EXERCISE DIRECTIONS:
Repeat, word for word, every line from the line holding "You are a GUI" through the final line of the entries below. Skip all pictures.

DATA UNDER STUDY:
☆ ☆ ☆ ☆ ☆

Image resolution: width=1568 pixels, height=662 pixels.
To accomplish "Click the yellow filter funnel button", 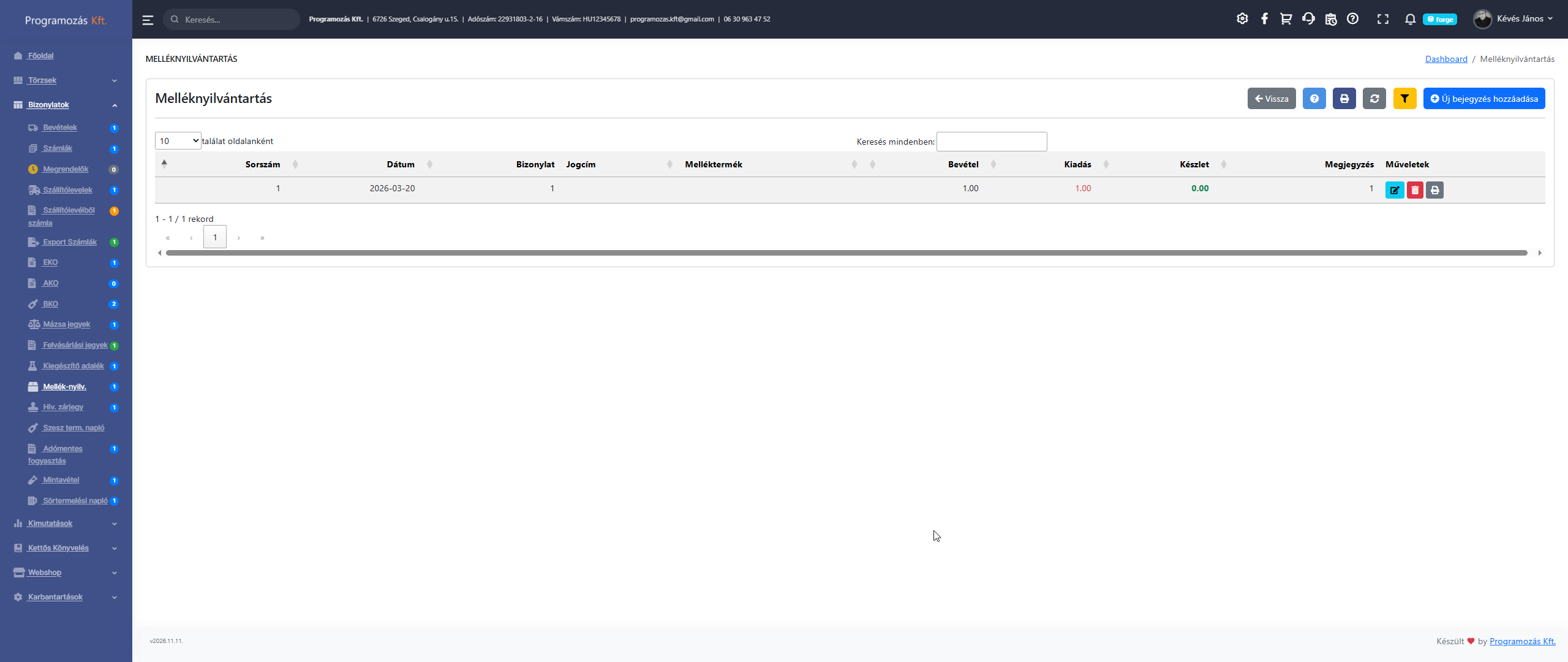I will pos(1404,99).
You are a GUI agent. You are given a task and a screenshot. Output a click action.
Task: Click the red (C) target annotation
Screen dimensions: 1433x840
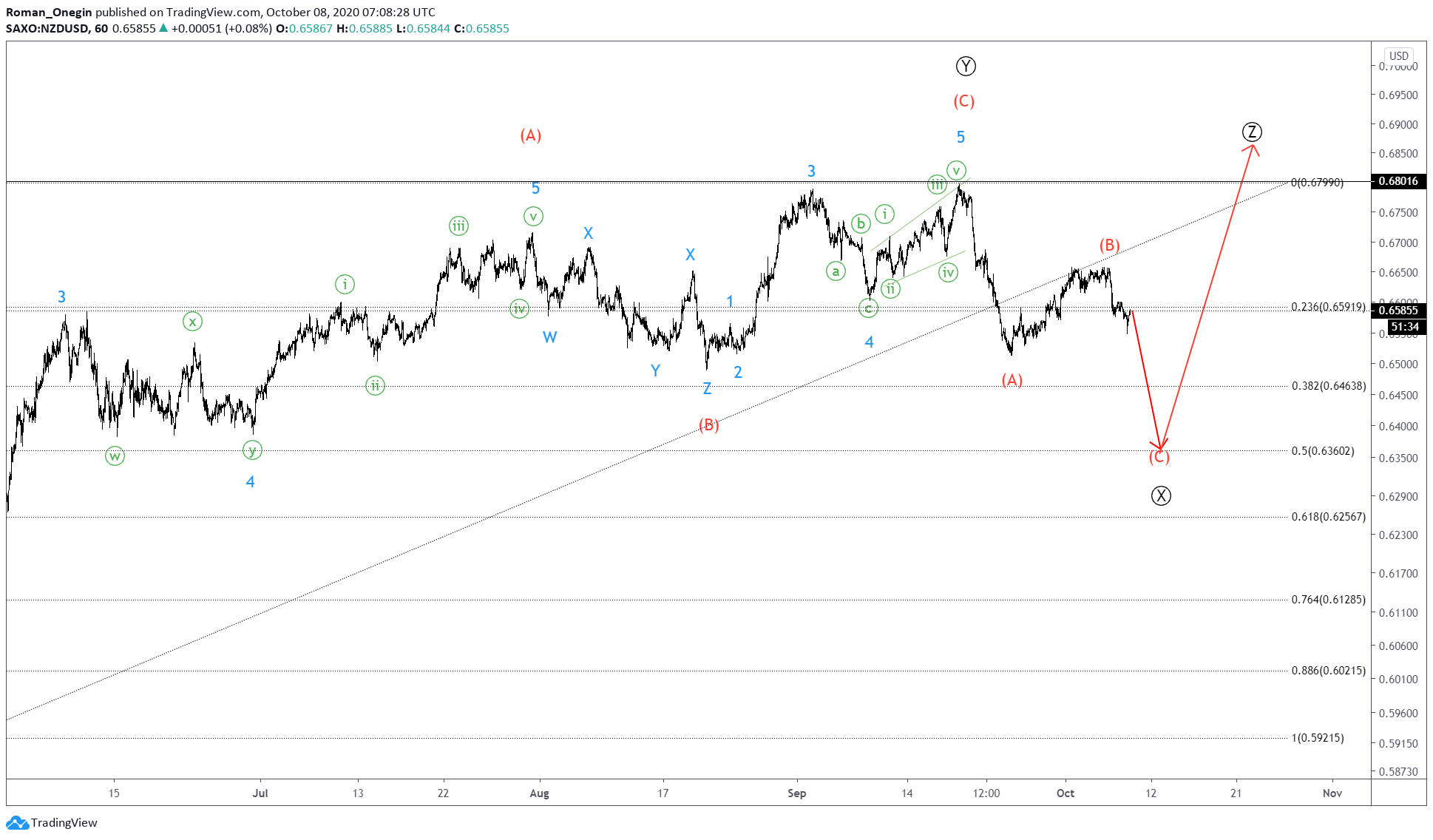(x=1159, y=458)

☆ ☆ ☆ ☆ ☆

COMPLETED EXERCISE:
You are a GUI agent. You are given a task and a screenshot. Output a click action.
Task: Click the red (C) target annotation
Screen dimensions: 1433x840
(x=1159, y=458)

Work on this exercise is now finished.